Alexander Graham Bell and Edward Miner Gallaudet, both prominent U.S. figures in deaf education, had been debating the effectiveness of oral-only education versus an education that utilizes sign language as a means of visual communication, culminating in the Milan Conference in 1880 that passed eight resolutions on deaf education.

The Second International Congress on Education of the Deaf (which, despite its name, was actually the first) was an international meeting of deaf educators from at least seven countries. There were five delegates from America and approximately 164 delegates total in attendance. The Congress was planned and organized by a committee created by the Pereire Society, a group that was against sign language. More than half of the people invited were known oralists; therefore, the Congress was biased and most, if not all, of the resolutions that were voted on by the delegates gave results in favor of the oral method. Many of the resolutions were worded in ways that supported the oral method, such as "Considering the incontestable superiority of speech over signs in restoring the deaf-mute to society, and in giving him a more perfect knowledge of language,/Declares –/That the Oral method ought to be preferred that of signs for the education and instruction of the deaf and dumb".

The Milan Conference was organized by the Pereire Society, an organization formed by the family of Jacob Rodrigues Pereira of France and financed by their numerous railroad and bank holdings (including the Société Générale du Crédit Mobilier).
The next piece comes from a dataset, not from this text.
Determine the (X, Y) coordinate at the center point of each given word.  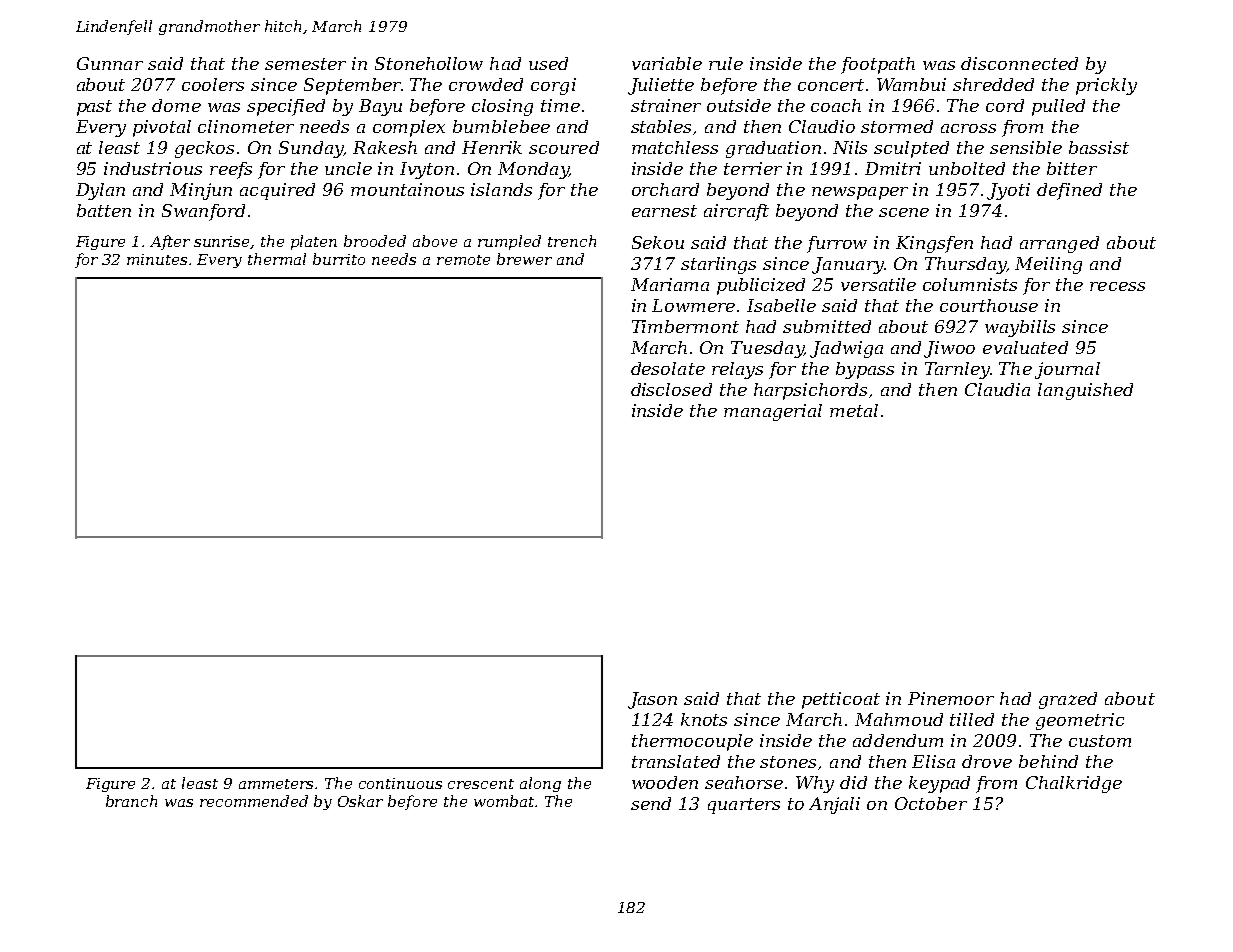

The Pereire Society was a strong supporter of oralism. They organized the Milan conference with the intent to ban sign language. They secured this outcome by carefully selecting who was invited, inviting the delegates to see the oralist success in a local school, and by encouraging negative reactions to those giving speeches supporting sign language and cheering those supporting oralism.

Delegates 

The Milan Conference was attended by 164 delegates of various countries. Out of these 164 delegates only one, James Denison, was Deaf. The conference president was Abbe Giulio Tarra.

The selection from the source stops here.